NSQIP, meanwhile, "may be more relevant to quality. For instance, the definition of skin and soft tissue infection, while a very common diagnosis/complication, varies widely in the claims data but has a strict definition by NSQIP," Dr. Rubin said. "While NSQIP is expensive (both the enrollment and FTE required), it depends on the quality of the data as to whether it is too resource-intensive. I’m sure hospitals have spent a lot more on SCIP [Surgical Care Improvement Project (pdf)] than on NSQIP for a lot less improvement in quality."
NSQIP remains the gold standard, Dr. Rubin said. "The use of good clinical data carefully collected and carefully risk-adjusted is, in my opinion, the way to go," he said. "I’m worried that lesser claims data will not be accurate but will be acted upon as if it were."

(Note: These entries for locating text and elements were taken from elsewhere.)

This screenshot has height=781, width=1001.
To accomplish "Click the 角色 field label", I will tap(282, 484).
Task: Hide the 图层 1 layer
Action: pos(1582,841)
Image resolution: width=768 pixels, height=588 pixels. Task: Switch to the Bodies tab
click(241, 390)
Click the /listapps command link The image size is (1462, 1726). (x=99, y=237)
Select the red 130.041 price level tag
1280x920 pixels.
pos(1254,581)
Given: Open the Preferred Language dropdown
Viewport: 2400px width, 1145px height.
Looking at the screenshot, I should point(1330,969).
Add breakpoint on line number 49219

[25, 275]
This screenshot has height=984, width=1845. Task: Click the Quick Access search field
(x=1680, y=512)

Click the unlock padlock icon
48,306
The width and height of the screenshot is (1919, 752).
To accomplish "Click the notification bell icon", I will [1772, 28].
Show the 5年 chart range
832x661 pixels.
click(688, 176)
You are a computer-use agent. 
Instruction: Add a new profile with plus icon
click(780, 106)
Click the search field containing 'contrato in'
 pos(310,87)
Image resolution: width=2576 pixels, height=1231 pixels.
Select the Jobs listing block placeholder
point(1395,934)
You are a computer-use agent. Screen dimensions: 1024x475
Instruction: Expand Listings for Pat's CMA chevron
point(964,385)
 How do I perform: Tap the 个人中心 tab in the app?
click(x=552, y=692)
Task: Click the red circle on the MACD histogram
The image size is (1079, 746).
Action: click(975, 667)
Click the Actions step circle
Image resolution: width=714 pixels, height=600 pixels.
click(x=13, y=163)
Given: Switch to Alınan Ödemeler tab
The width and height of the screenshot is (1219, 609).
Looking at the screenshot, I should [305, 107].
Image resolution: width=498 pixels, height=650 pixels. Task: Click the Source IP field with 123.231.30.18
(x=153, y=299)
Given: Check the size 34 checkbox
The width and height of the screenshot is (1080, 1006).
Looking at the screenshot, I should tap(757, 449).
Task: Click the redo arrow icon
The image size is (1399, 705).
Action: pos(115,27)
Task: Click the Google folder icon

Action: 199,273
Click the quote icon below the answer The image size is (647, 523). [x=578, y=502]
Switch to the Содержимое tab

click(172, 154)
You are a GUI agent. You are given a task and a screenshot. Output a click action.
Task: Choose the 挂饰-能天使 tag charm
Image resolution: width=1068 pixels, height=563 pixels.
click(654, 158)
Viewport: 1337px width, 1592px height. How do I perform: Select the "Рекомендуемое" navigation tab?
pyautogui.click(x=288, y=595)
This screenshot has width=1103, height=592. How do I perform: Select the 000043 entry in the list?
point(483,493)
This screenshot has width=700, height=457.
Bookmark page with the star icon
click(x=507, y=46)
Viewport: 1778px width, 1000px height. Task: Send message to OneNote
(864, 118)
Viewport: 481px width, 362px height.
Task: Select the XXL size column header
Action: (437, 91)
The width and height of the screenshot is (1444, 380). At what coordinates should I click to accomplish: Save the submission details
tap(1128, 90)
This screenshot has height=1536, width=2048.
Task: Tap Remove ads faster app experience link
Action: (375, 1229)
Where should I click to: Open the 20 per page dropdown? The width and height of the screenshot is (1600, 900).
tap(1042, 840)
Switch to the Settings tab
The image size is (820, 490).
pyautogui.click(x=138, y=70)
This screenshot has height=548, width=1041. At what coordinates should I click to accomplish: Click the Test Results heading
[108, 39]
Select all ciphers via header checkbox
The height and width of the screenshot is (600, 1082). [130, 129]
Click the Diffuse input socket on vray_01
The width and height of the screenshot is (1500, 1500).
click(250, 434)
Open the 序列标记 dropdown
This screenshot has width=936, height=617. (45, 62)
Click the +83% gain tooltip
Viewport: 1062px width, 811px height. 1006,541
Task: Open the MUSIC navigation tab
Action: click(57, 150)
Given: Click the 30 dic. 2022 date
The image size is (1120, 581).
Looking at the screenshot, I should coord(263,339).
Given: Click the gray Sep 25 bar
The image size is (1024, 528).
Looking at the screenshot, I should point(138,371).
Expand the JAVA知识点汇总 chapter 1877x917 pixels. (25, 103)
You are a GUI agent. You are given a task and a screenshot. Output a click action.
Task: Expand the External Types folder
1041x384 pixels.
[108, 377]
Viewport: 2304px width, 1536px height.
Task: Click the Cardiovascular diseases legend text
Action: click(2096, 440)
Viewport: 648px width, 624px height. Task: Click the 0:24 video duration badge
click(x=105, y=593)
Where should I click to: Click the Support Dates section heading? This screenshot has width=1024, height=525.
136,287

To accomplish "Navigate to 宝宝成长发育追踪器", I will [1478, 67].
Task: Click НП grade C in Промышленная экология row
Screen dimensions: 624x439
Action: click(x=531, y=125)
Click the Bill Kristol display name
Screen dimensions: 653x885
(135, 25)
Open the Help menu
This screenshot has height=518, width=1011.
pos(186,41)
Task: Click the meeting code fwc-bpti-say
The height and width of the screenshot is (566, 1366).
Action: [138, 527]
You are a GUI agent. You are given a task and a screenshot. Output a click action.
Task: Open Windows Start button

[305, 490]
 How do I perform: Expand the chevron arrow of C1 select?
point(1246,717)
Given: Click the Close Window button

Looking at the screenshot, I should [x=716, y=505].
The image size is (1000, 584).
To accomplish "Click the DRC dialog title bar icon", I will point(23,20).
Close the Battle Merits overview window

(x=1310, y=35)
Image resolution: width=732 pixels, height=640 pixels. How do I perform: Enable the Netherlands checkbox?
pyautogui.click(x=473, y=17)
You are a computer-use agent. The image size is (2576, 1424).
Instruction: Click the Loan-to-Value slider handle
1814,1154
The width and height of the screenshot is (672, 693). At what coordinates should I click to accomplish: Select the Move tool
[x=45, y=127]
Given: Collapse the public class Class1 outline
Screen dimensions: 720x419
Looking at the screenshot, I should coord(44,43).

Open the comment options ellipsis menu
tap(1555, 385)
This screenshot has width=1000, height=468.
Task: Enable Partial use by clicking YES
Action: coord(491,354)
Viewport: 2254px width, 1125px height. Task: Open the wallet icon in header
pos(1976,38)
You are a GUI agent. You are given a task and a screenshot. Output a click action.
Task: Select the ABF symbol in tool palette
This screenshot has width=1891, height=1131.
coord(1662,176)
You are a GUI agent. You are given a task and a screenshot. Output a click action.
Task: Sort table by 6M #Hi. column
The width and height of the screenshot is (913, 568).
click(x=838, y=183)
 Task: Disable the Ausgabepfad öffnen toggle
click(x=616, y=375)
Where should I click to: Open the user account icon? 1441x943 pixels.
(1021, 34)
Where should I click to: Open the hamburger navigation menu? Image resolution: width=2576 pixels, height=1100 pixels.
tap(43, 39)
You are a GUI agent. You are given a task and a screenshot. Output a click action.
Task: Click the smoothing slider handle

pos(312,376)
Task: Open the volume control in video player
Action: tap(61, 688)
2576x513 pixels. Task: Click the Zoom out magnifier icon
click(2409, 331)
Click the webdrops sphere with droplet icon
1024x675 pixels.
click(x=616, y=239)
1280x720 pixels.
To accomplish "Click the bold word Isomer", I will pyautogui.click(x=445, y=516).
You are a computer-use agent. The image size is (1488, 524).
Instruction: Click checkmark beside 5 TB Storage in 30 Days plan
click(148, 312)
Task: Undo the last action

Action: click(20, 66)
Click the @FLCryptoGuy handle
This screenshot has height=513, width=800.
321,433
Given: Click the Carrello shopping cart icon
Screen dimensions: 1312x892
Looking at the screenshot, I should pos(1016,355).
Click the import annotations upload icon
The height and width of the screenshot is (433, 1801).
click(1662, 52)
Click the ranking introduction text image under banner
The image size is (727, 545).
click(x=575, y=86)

Dr. Sessler said he agrees that the NSQIP registry is a valuable resource, but notes that it applies to a limited number of hospitals, and fewer than 1% of U.S. surgical patients. "Specially trained nurses must abstract clinical details from the records of each NSQIP patient," he said. "Because NSQIP applies to so few patients in so few hospitals, it cannot be used to compare hospital performance." In contrast, he said, the Risk Stratification Index can be used for all patients and all hospitals.